= Exercise data =
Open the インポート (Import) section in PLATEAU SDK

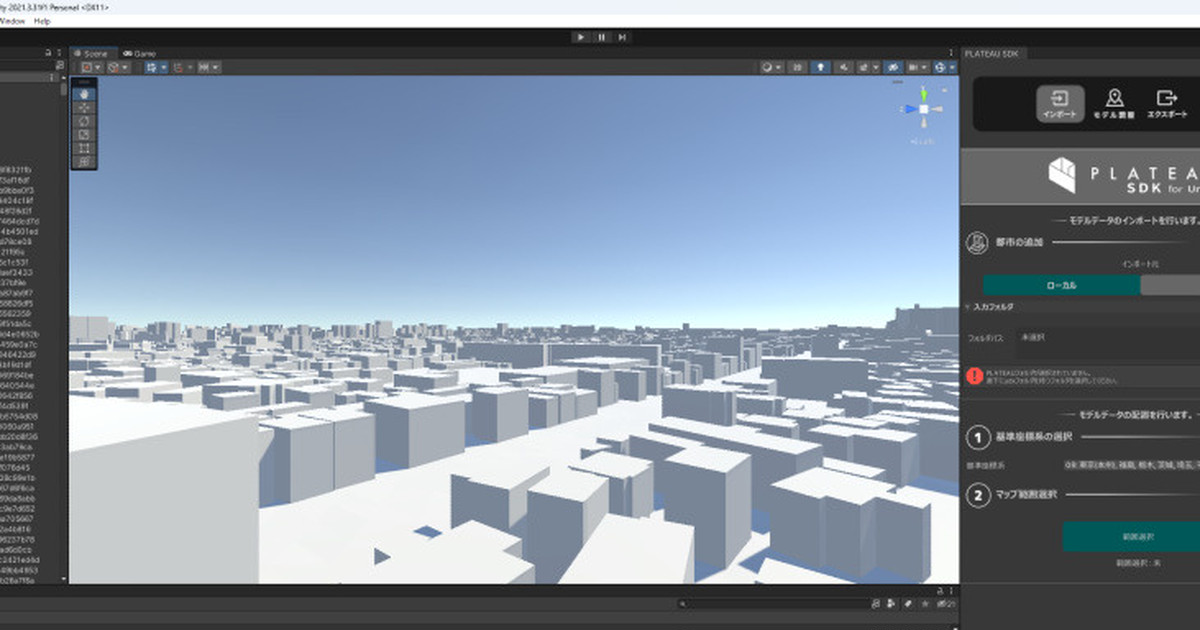point(1060,103)
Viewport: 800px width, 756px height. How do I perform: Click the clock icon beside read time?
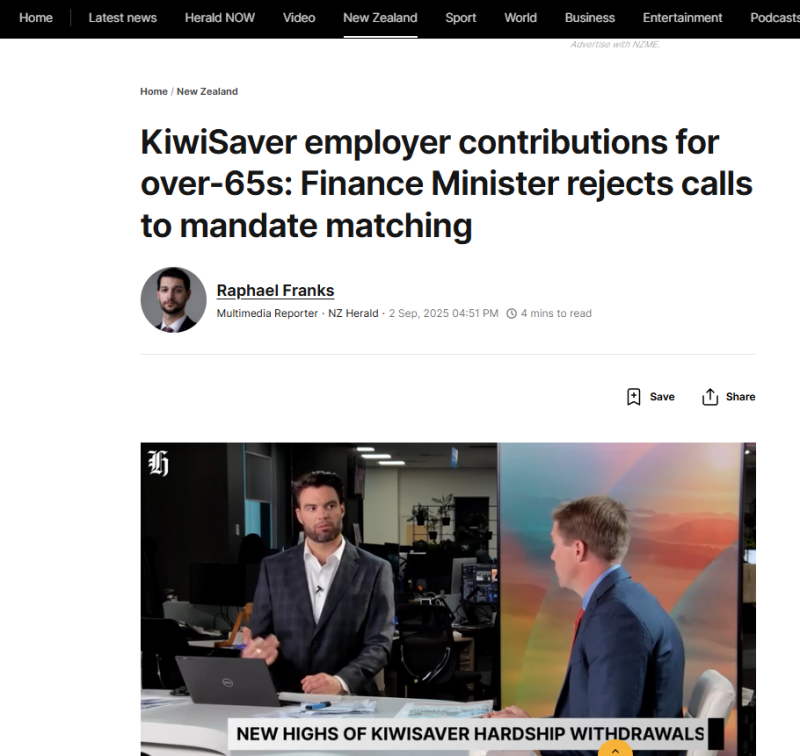pyautogui.click(x=511, y=314)
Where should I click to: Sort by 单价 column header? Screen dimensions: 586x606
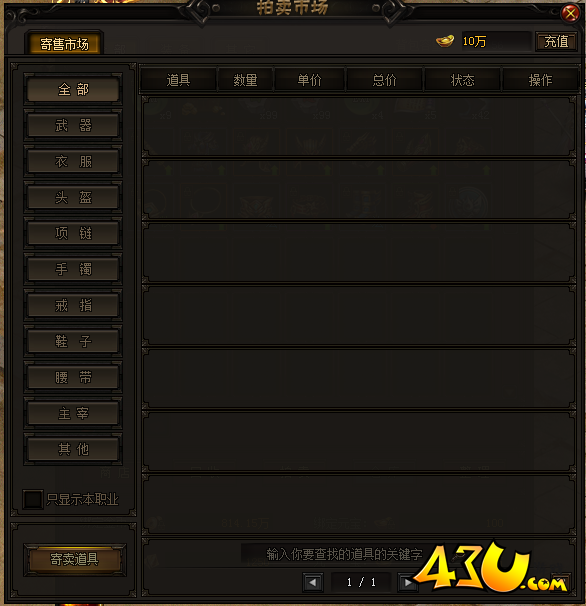[x=310, y=80]
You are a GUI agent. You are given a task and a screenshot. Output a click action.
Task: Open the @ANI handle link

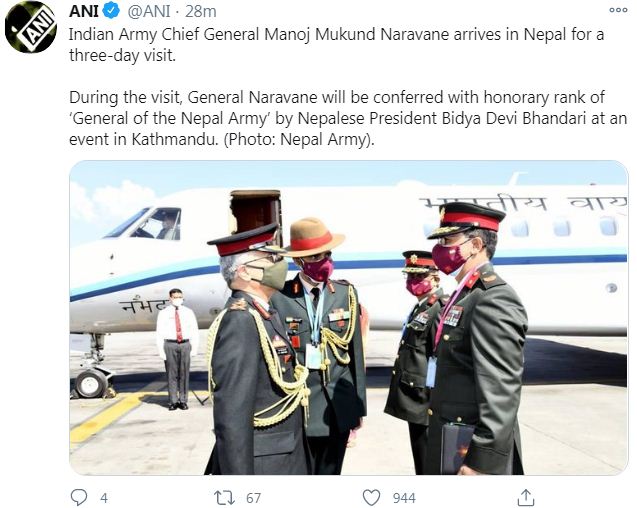point(149,11)
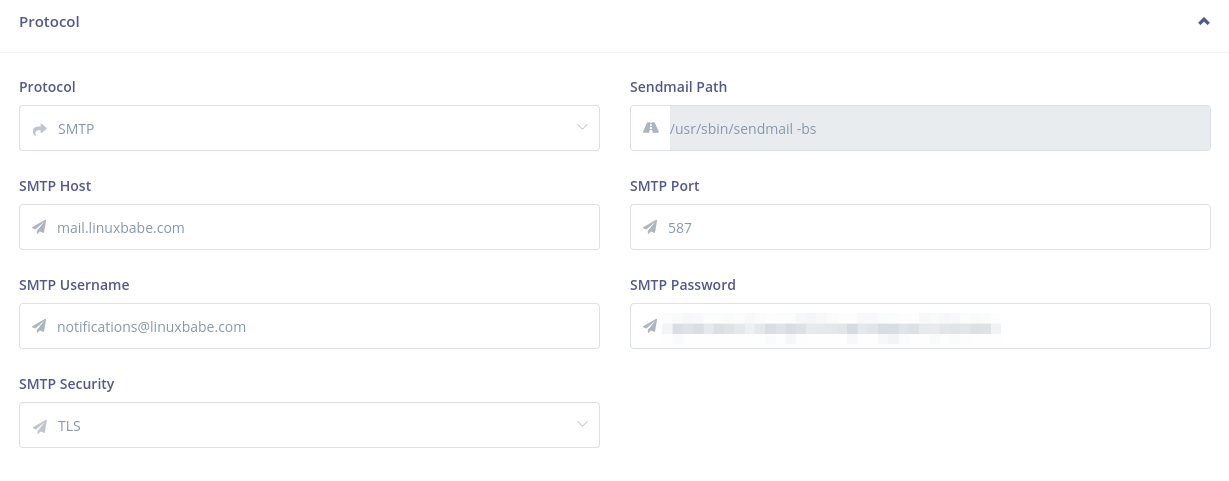Click the paper plane icon in SMTP Password
Screen dimensions: 1229x481
[x=651, y=327]
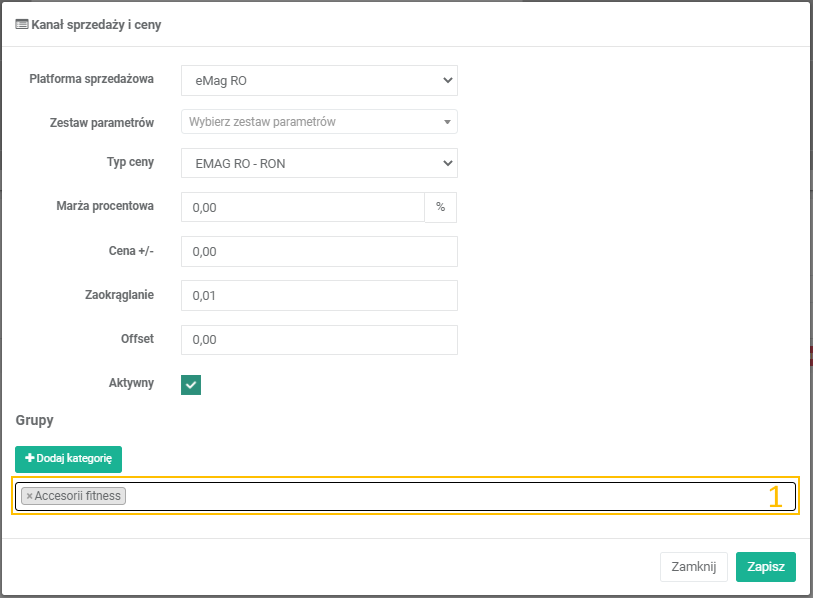The height and width of the screenshot is (598, 813).
Task: Select the Accesorii fitness tag text
Action: [78, 496]
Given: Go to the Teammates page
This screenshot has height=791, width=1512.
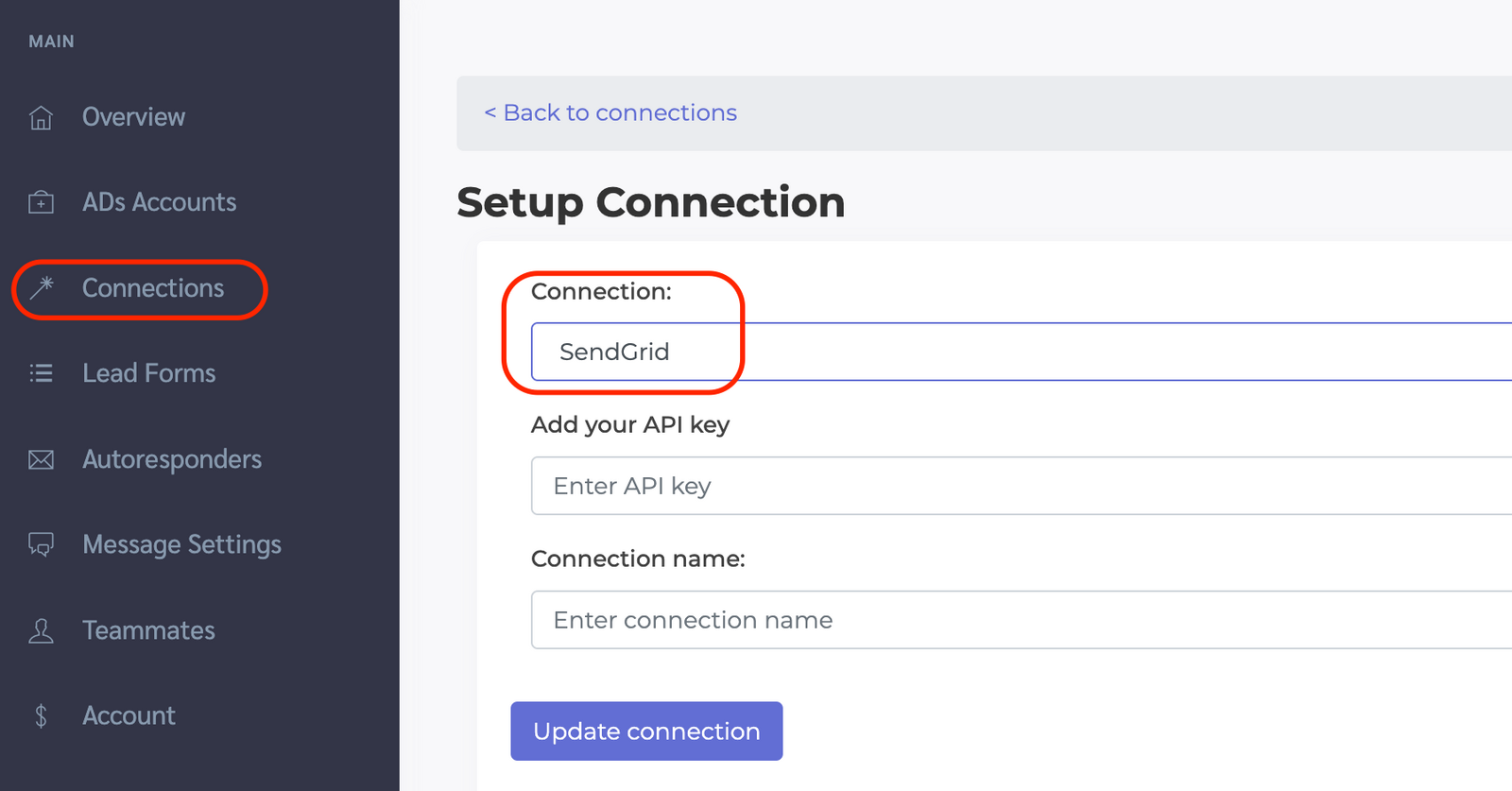Looking at the screenshot, I should pyautogui.click(x=147, y=630).
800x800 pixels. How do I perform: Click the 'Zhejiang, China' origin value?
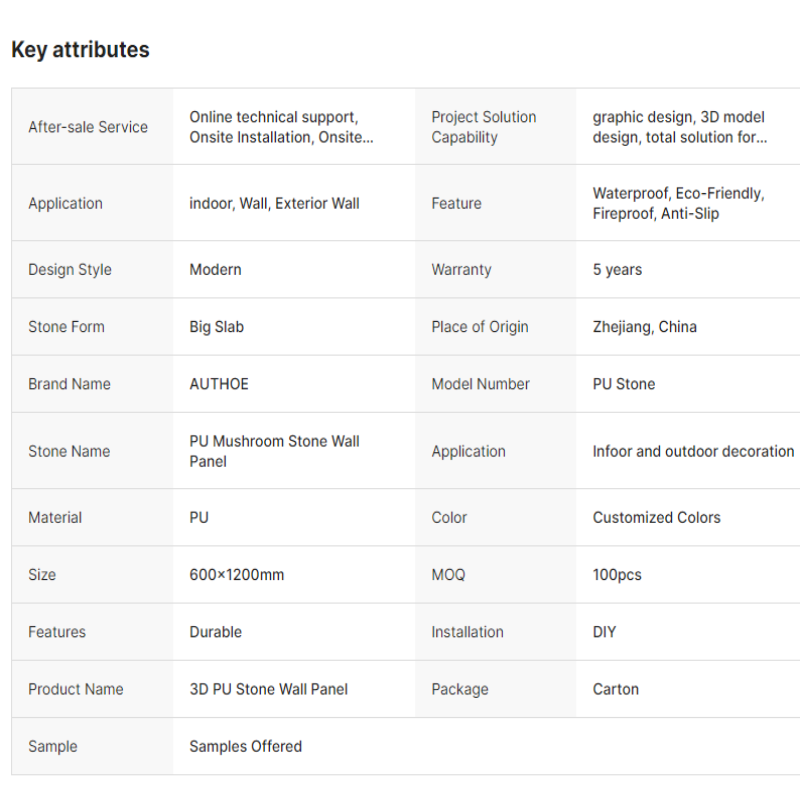click(x=644, y=327)
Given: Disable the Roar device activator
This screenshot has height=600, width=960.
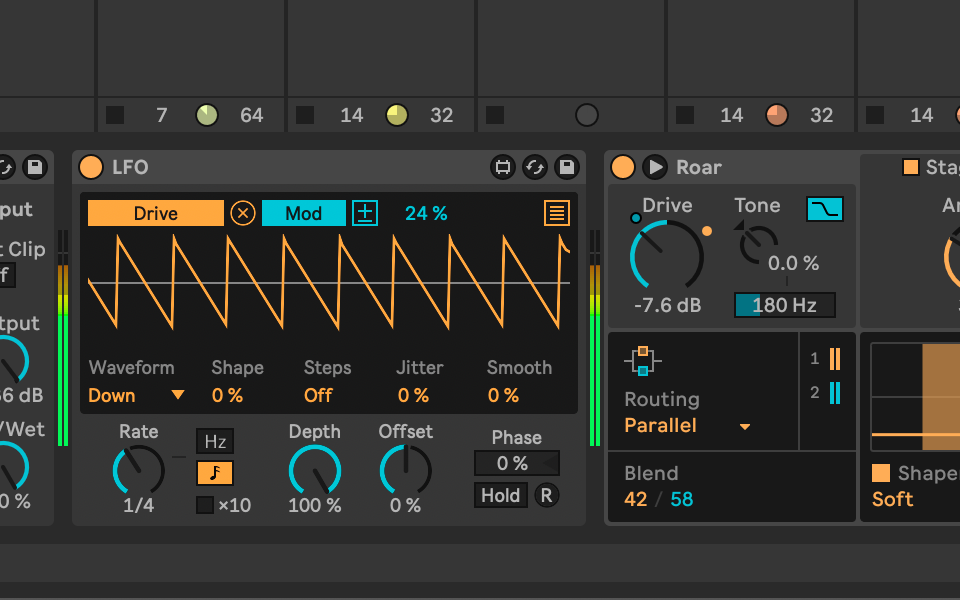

= Required work =
Nothing is needed beyond an exact transcription of the lines from the one containing "You are a GUI" to the end of the entries above, with the pictures omitted.

= Response for this exercise =
You are a GUI agent. You are given a task and a screenshot. Output a click action.
Task: Open the @ANI handle link

point(149,11)
Click the paper plane icon in SMTP Password
Screen dimensions: 1229x481
[x=651, y=327]
The height and width of the screenshot is (598, 813).
Task: Select the Accesorii fitness tag text
Action: [78, 496]
Given: Go to the Teammates page
This screenshot has height=791, width=1512.
Looking at the screenshot, I should pyautogui.click(x=147, y=630).
800x800 pixels. How do I perform: Click the 'Zhejiang, China' origin value?
click(x=644, y=327)
Given: Disable the Roar device activator
This screenshot has height=600, width=960.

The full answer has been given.